▶ _WORK TO BE COMPLETED_
Only the pictures are dropped. Restate each line below word for word.

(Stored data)
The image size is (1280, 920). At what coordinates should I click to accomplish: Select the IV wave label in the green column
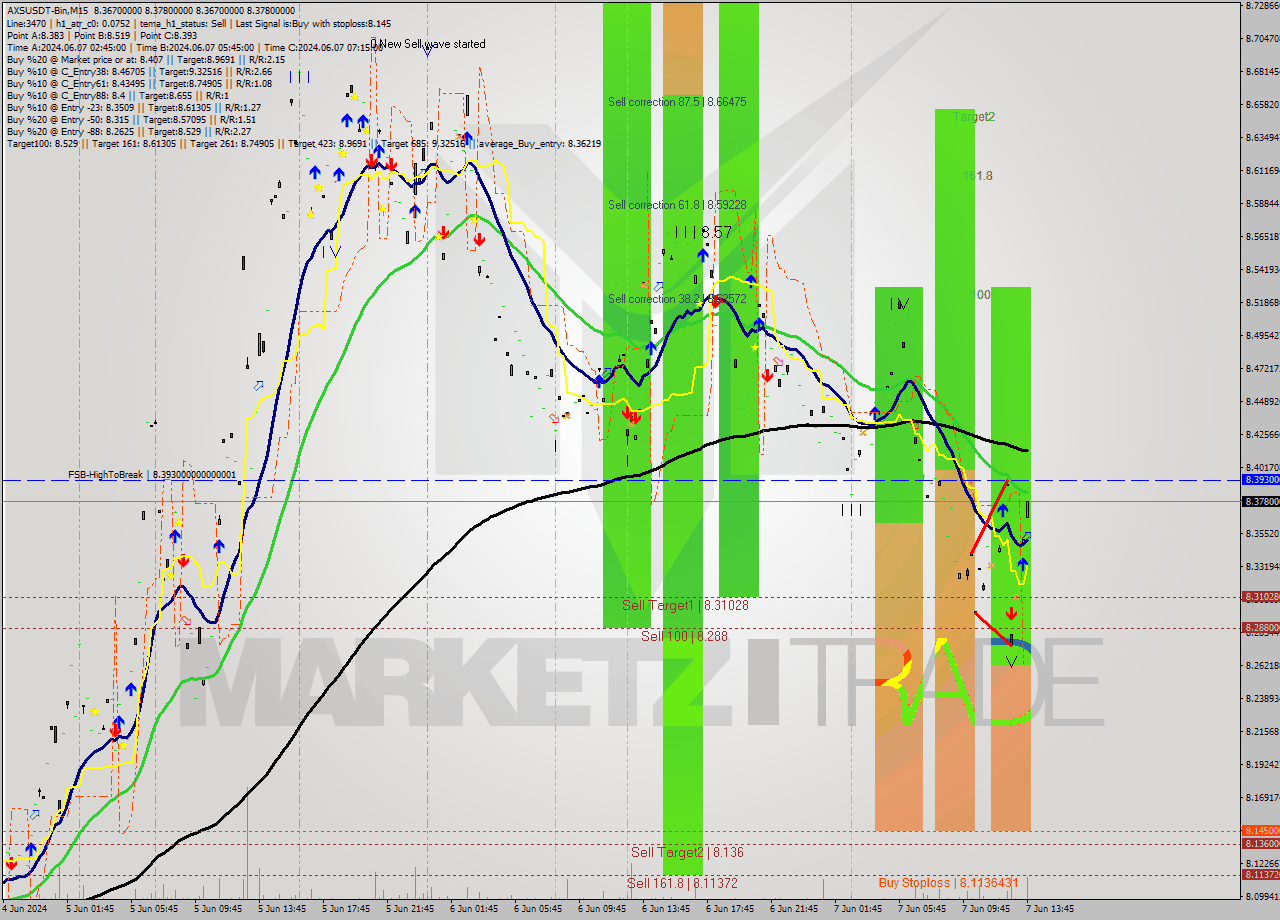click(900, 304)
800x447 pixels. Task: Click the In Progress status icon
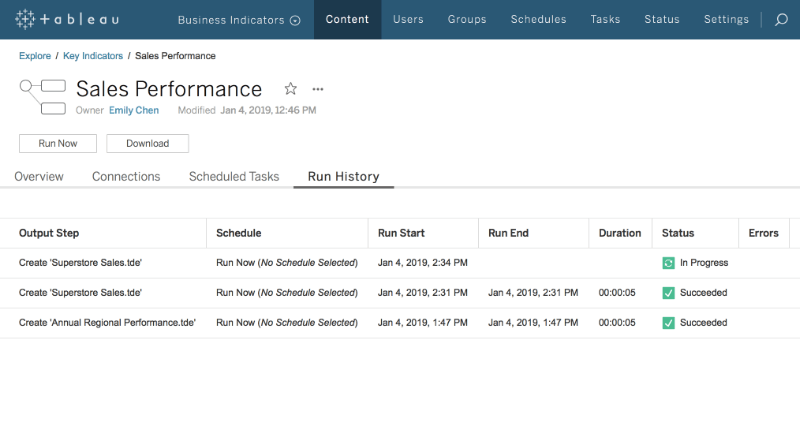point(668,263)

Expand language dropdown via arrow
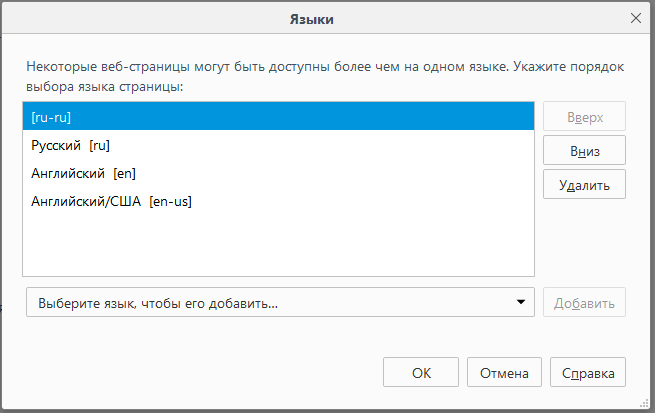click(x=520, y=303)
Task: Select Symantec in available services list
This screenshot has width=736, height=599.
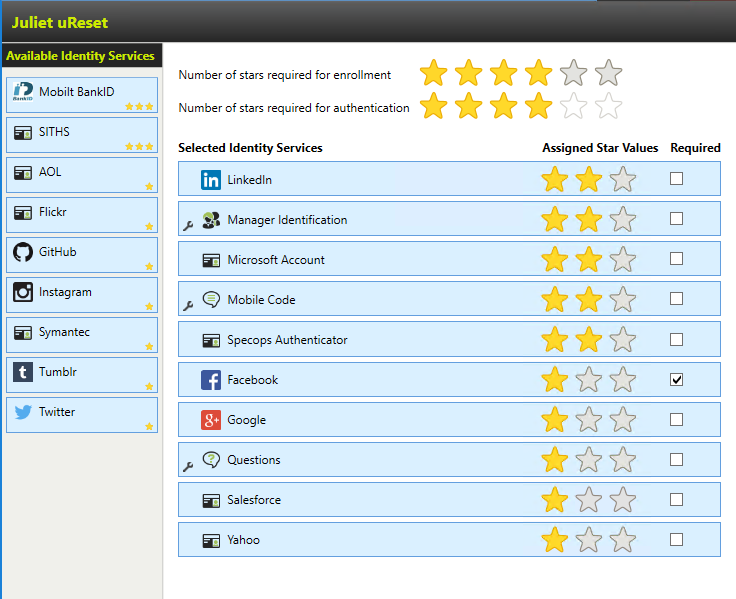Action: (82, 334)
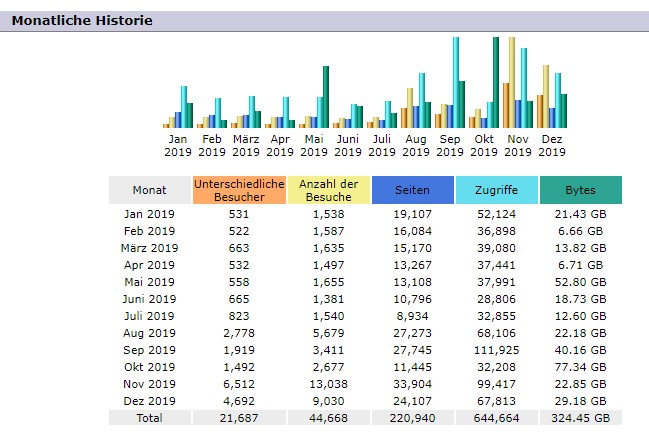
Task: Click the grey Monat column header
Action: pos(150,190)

▶ _RESPONSE TO THE EXERCISE_
The image size is (1280, 920). At what coordinates should I click to accomplish: Select the IV wave label in the green column
click(900, 304)
800x447 pixels. Task: Click the In Progress status icon
point(668,263)

Expand language dropdown via arrow
click(x=520, y=303)
Task: Select Symantec in available services list
This screenshot has width=736, height=599.
Action: (82, 334)
Task: Click the grey Monat column header
Action: pos(150,190)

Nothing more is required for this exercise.